■ **Consignes**
1. Reformulez sous forme de liste le paragraphe de l'extrait sur le Shanxi qui commence par « Pourtant, le paysage du Shanxi évolue », en gardant ses faits principaux.
2. Recopiez à l'identique le passage de l'extrait sur le Shanxi qui va de « L’avenir de la » jusqu'à « de réel financement. » inclus.

■ **Extrait du document**
La Chine peut-elle devenir la Mecque de l'énergie solaire ?
La Chine est responsable pour moitié de la consommation mondiale de charbon, et le Shanxi en est le premier producteur. Mais cette province est également le moteur de la « révolution énergétique » du pays.
Une centrale à charbon crache de la fumée à Datong, dans la province du Shanxi. Cette province, qui est la principale productrice de charbon en Chine, est également le laboratoire du pays en matière de transition verte.
DATONG, CHINE – Dans les environs de Datong, dans le nord de la Chine, le bord des routes est recouvert d’une épaisse couche de poussière de charbon qui émane des camions acheminant leurs roches noires vers les centrales, les aciéries et les usines chimiques de tout le pays. Ici, dans la province du Shanxi, principale productrice de charbon dans un pays responsable pour moitié de la combustion mondiale de charbon, les mines éventrent un huitième des terres.
Pourtant, le paysage du Shanxi évolue. Depuis qu’on y a installé une centrale électrique en forme de panda il y a cinq ans, les collines des environs de la ville de Datong, pôle minier du Shanxi, sont recouvertes de panneaux solaires. Ces dernières années, la capacité solaire de la province augmente de 63 % par an et celle de l’éolien de 24 %. Aux abords de Datong, où que l’on pose l’œil, il semble y avoir soit des mines, soit des étendues de panneaux solaires, parfois disposées les unes juste après les autres.
Cette alternance frappante illustre le rôle récent confié au Shanxi : la Chine a chargé sa « centrale à charbon » de montrer l’exemple en matière de transition énergétique. En plus de construire des sources d’énergie verte (notamment des infrastructures permettant d’utiliser l’hydrogène comme carburant), la province est censée conduire des tests à grande échelle pour savoir s’il est possible de moderniser certaines usines et certaines centrales électriques et de reconvertir les ouvriers du fossile.
Dit de manière plus générale, la province est censée trouver un moyen, pour elle-même et pour la Chine, de se débarrasser de la dépendance au charbon.
L’an dernier, le président Xi Jinping annonçait que le pic chinois de production de charbon serait atteint en 2025. Mais pour l’instant, il n’existe pas de plan d’action qui permettrait d’y mettre un terme progressivement. Pourtant, il est crucial d’y parvenir pour respecter l’accord de Paris, qui stipule que le pic d’émissions totales de carbone doit être passé avant 2030 et qu’il faut atteindre la neutralité carbone avant 2060. Dans son dernier rapport d’évaluation, publié ce mois-ci, le Groupe d’experts intergouvernemental sur l’évolution du climat (GIEC) annonce que la planète doit complètement sortir du charbon d’ici à 2050 afin de limiter le réchauffement à 1,5 °C par rapport à l’ère préindustrielle.
L’avenir de la Chine et du monde dépend donc en grande partie de la réussite de ce projet pilote dans le Shanxi. Les responsables locaux, sous la pression, laissent entendre à demi-mot que Pékin attend d’eux qu’ils fassent des pas de géant pour atteindre les objectifs climatiques sans toutefois bénéficier de réelle supervision ni de réel financement.

■ **Données fournies**

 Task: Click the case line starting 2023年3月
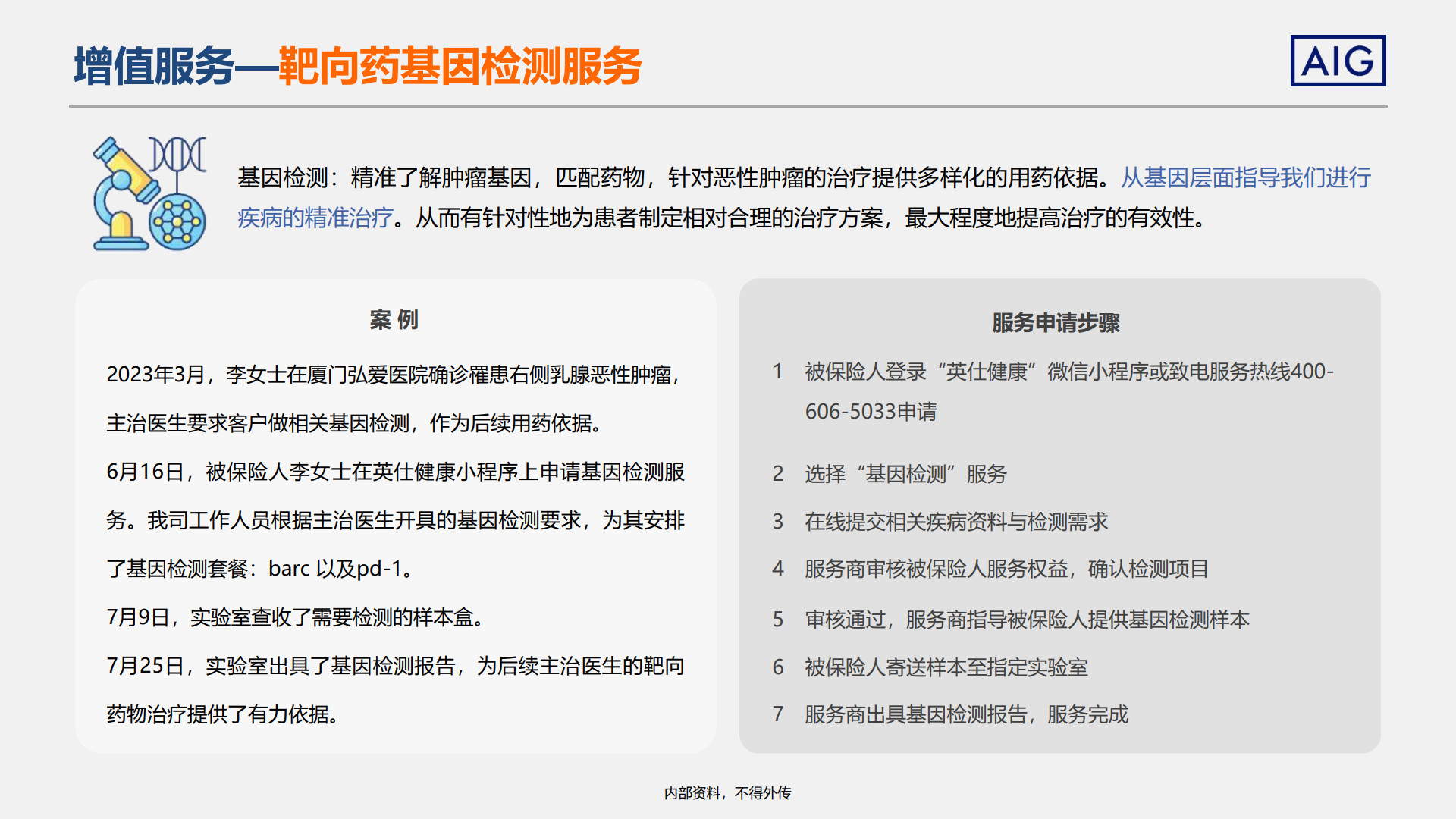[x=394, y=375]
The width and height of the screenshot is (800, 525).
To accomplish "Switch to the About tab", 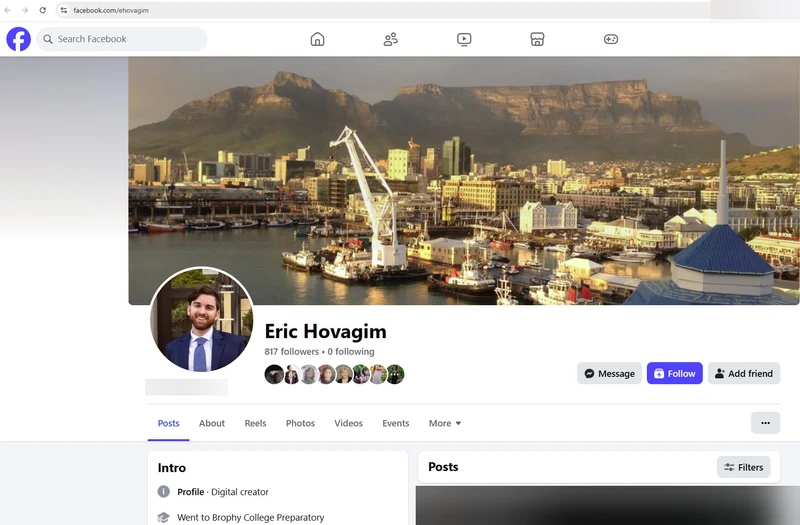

■ **Résultats**
1.
- Le paysage du Shanxi change.
- Il y a cinq ans, une centrale électrique en forme de panda a été installée près de Datong, pôle minier de la province. Depuis, les collines des environs se couvrent de panneaux solaires.
- Ces dernières années, la capacité solaire de la province augmente de 63 % par an et celle de l'éolien de 24 %.
- Autour de Datong, on voit partout soit des mines, soit des étendues de panneaux solaires, parfois placées les unes juste après les autres.

2.
L’avenir de la Chine et du monde dépend donc en grande partie de la réussite de ce projet pilote dans le Shanxi. Les responsables locaux, sous la pression, laissent entendre à demi-mot que Pékin attend d’eux qu’ils fassent des pas de géant pour atteindre les objectifs climatiques sans toutefois bénéficier de réelle supervision ni de réel financement.